* ABOUT THIS TASK: Pictures are not part of the copy; retype all the records below exactly.

Saved data entries
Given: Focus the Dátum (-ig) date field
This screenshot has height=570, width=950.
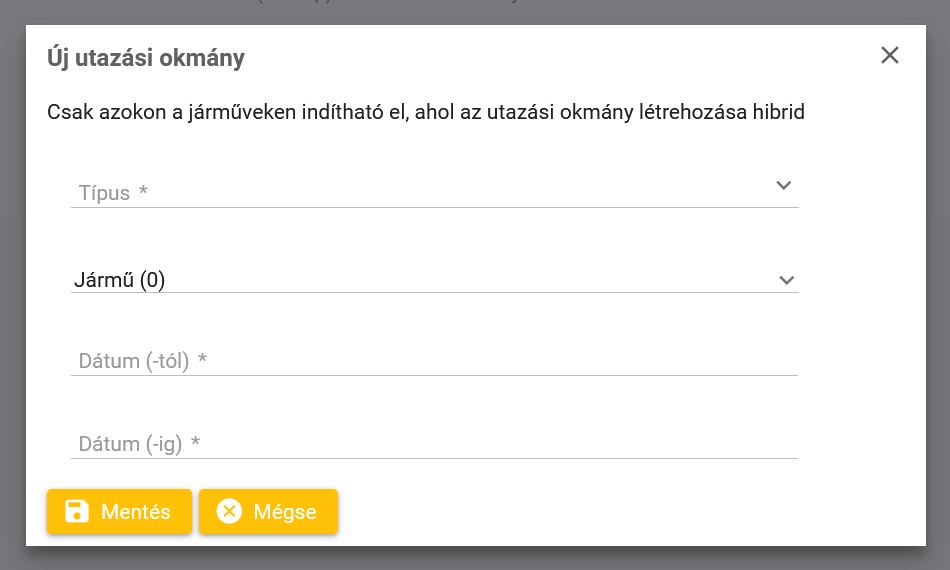Looking at the screenshot, I should [434, 443].
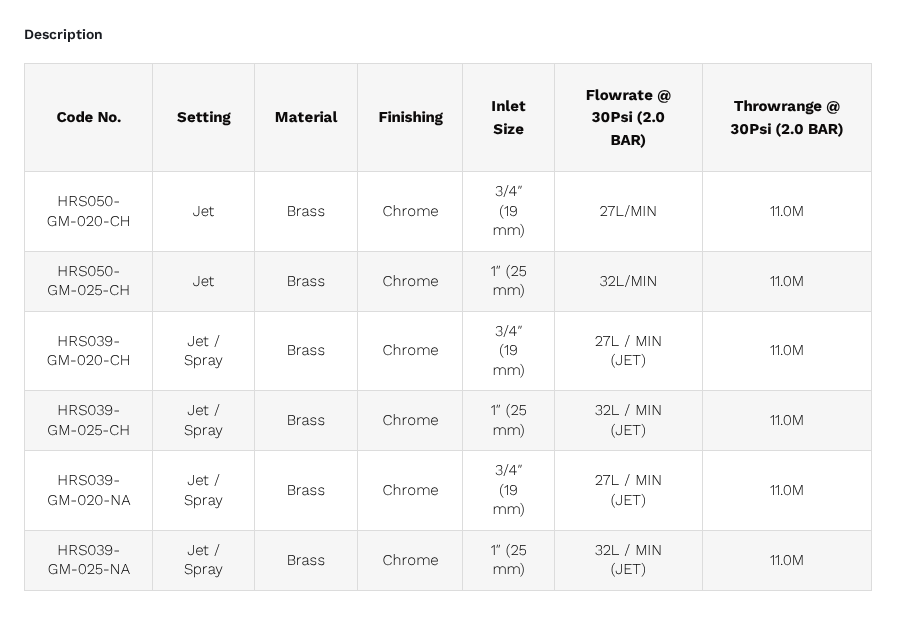Select code HRS050-GM-025-CH cell
Screen dimensions: 898x617
coord(89,281)
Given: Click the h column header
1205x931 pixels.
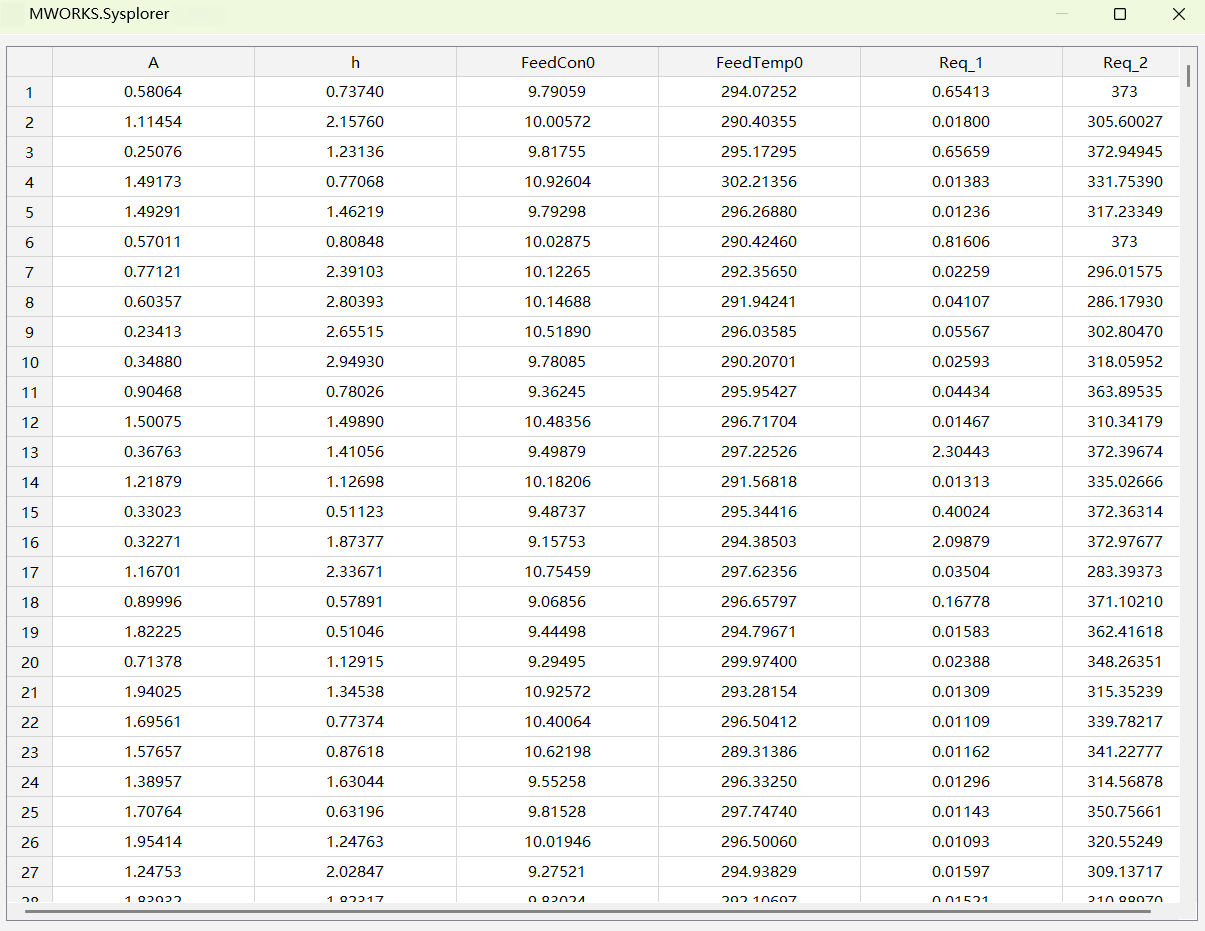Looking at the screenshot, I should pyautogui.click(x=355, y=62).
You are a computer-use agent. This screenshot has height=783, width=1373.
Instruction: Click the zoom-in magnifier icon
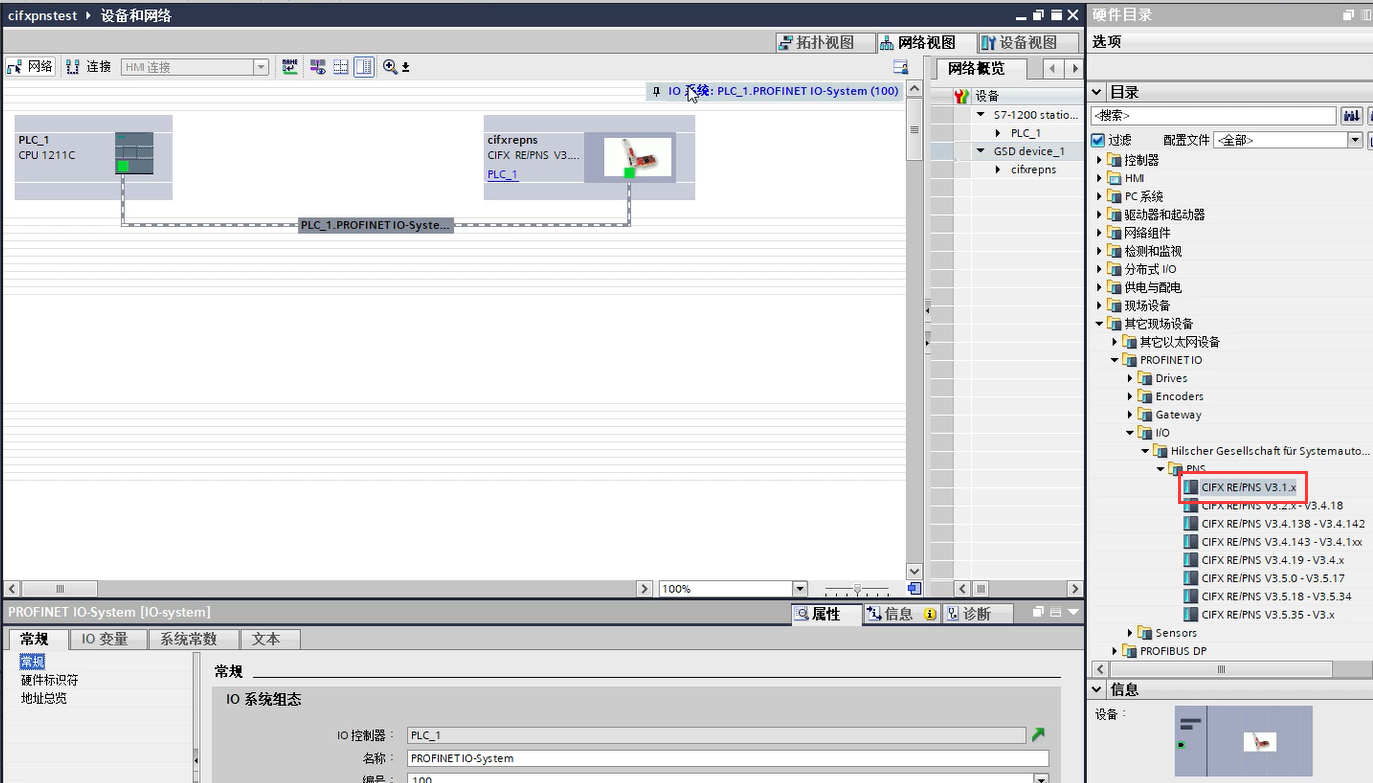coord(390,67)
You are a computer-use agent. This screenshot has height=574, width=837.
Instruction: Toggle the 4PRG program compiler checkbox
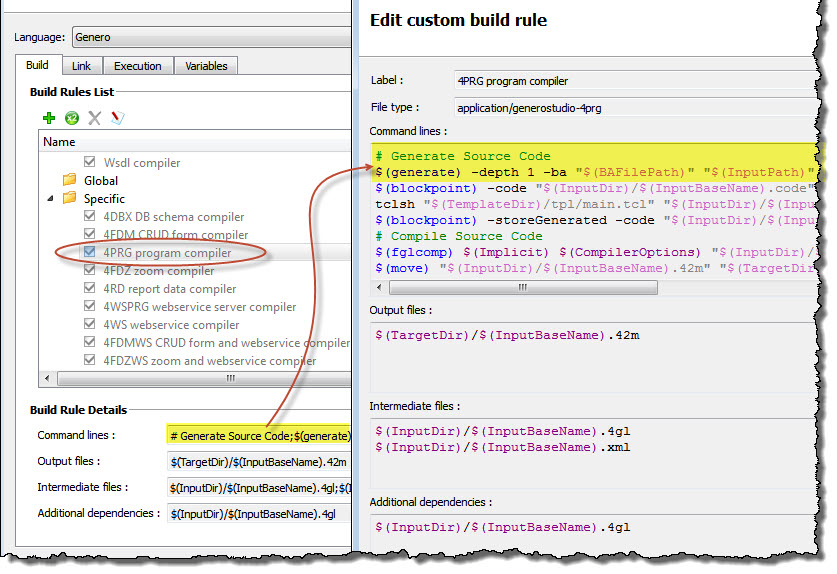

* ANSWER TO THIS TASK:
Given: Focus the Dátum (-ig) date field
This screenshot has height=570, width=950.
Looking at the screenshot, I should [434, 443].
Select code HRS050-GM-025-CH cell
Screen dimensions: 898x617
coord(89,281)
Given: Click the h column header
1205x931 pixels.
Looking at the screenshot, I should pyautogui.click(x=355, y=62).
You are a computer-use agent. This screenshot has height=783, width=1373.
Instruction: Click the zoom-in magnifier icon
coord(390,67)
You are a computer-use agent. This screenshot has height=574, width=837.
Instruction: Toggle the 4PRG program compiler checkbox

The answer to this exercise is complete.